Теперь можно очертить эпистемологическое поле Всеобщей грамматики, возникшее во второй половине XVII века и исчезнувшее в последних годах следующего. Всеобщая грамматика ни в коем случае, не есть сравнительная грамматика: она не рассматривает сближения между языками в качестве своего объекта, она их не использует в качестве метода. Ее всеобщность состоит не в нахождении собственно грамматических законов, которые были бы общими для всех лингвистических областей и выявляли бы, в идеальном и необходимом единстве, структуру любого возможного языка; если она является всеобщей, то это в той мере, в какой она способна выявить под правилами грамматики, но на уровне их основы, функцию дискурсии в анализе представлений — будь она вертикальной функцией, обозначающей представленное, или горизонтальной, связывающей его тем же самым образом, что и мысль. Поскольку она выявляет язык как представление, сочленяющееся с другим представлением, то она с полным правом является «всеобщей»: то, о чем она рассуждает, — это внутреннее раздвоение представления. Но поскольку это сочленение может создаваться многими различными способами, постольку будут иметься, как это ни парадоксально, различные всеобщие грамматики: всеобщая грамматика французского, английского, латинского, немецкого и т. д..[100] Всеобщая грамматика не стремится определить законы всех языков, она рассматривает поочередно каждый особый язык как способ сочленения мысли с самой собой. В любом отдельно взятом языке представление приписывает себе «характерные черты». Всеобщая грамматика определяет систему тождеств и различий, предполагающих и использующих эти спонтанные характерные черты. Она устанавливает таксономию каждого языка, то есть то, что обосновывает в каждом из них возможность говорить о чем-либо.

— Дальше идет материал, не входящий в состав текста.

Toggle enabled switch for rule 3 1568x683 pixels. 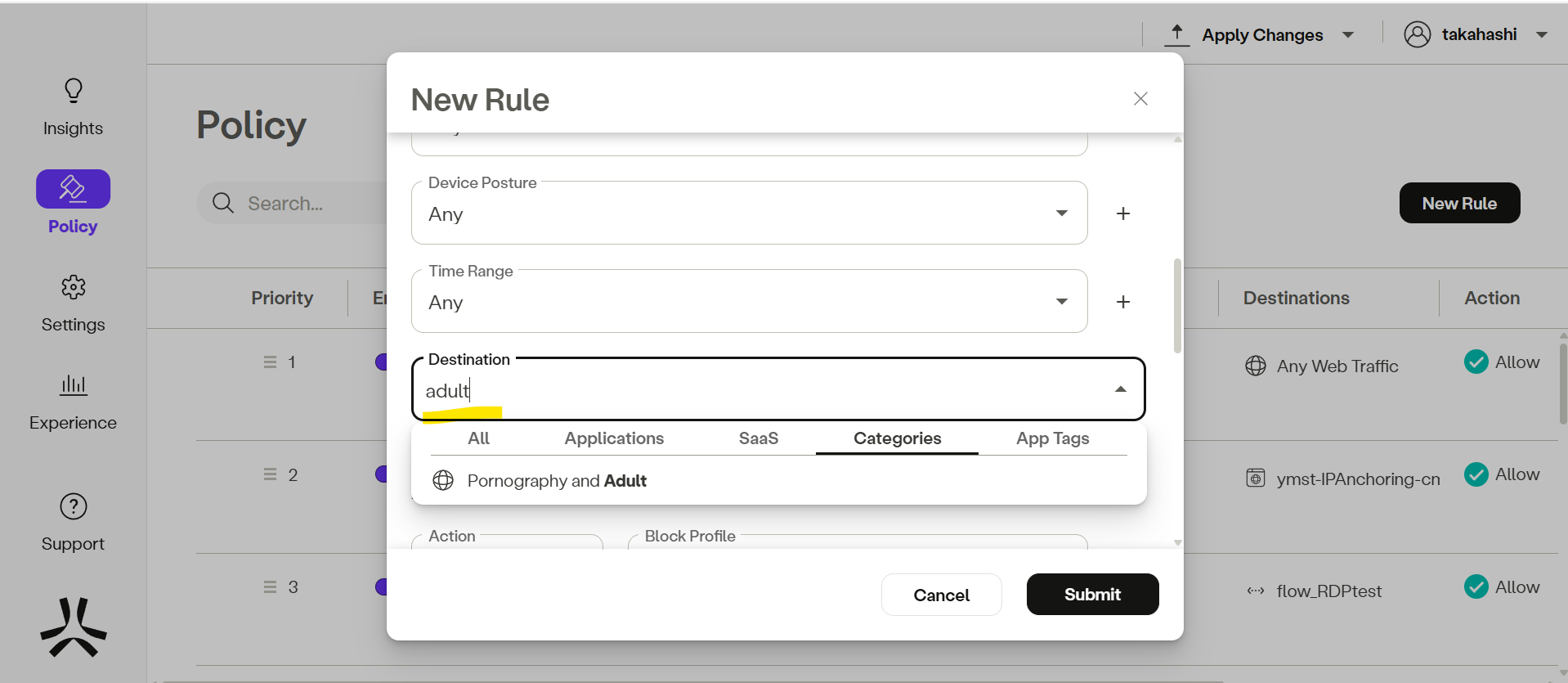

Отсюда возникают два направления, которые она обязательно развивает. Поскольку дискурсия связывает свои части так, как представление — свои элементы, всеобщая грамматика должна изучать функционирование слов в качестве представлений по отношению к другим словам; это предполагает анализ связи, соединяющей слова в единое целое (теория предложения и в особенности теория глагола), затем анализ различных типов слов и способа, каким они расчленяют представление и различаются друг от друга (теория расчленения). Но поскольку дискурсия есть не просто какая-то совокупность представлений, а удвоенное представление, которое тем самым обозначает другое — то самое, которое оно представляет, — всеобщая грамматика должна изучать способ, каким слова обозначают, то, что они высказывают, сначала в их первичном значении (теория происхождения и корня), а затем — в их непрерывной способности к перемещению, распространению, реорганизации (теория риторического пространства и теория деривации).